Permian - update through September 2016

This interactive presentation contains the latest oil & gas production data from 10323 selected horizontal wells in the Permian (Texas & New Mexico) through September.

This total production overview shows how oil production has increased in the Permian over the last couple of years. In 2016 this growth has slowed, but not reversed, like in the other basins. The apparent drop in September is caused by missing new well data; once revisions come in I estimate that also in September production has grown somewhat.

I’ve selected to show this production by the quarter in which wells started production, as it visualizes the underlying decline in a bit more detail.

As noted in my previous Permian update, if you switch to gas (using the “product” selection in the top right), you’ll see that gas production has risen faster than oil production in 2016.

In the “Well quality” overview, we can see the average production rate of all these wells over time, grouped by the year in which they started. The number of new completions in the first 3 quarters of 2016 was about 1/3rd lower than in the same period of 2015. The average well performance has increased, as you can see in these graphs. Part of this improvement was caused by reduced drilling in the fringes, as can be seen in the lower performance improvements if you check individual counties.

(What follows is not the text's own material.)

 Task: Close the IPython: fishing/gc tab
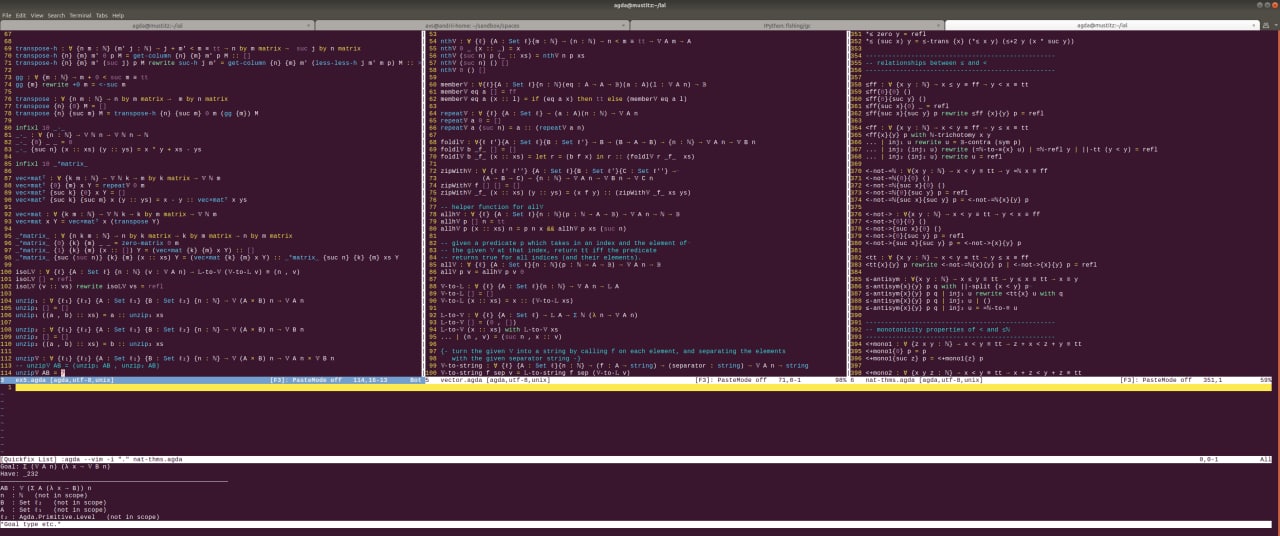939,25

The “Well status” overview shows how the number of new completions has slowed down during the past 2 years. This slowdown was clearly less steep than in the Eagle Ford, and the Bakken. I attribute the apparent drop in completions in September to incomplete data.

The new ‘Advanced Insights’ presentation is displayed below:

 

 

This first overview shows how all these horizontal wells progress towards their ultimate recovery, as their production rate slows down. The wells are grouped by the quarter in which they started production (“first flow”). The improvements in especially initial production during the last few years are clearly visible here.

Given the regular behavior of these wells, I belief that this overview allows one to make reasonable estimates of ultimate recovery for these wells. By switching to gas, the same can be done for ultimate gas recovery as well.

More overviews are available here if you want to explore the production and well productivity in this basin in more depth.

Coming Monday I will have another update on the Niobrara.

Production data is subject to revisions, especially for the last few months in Texas.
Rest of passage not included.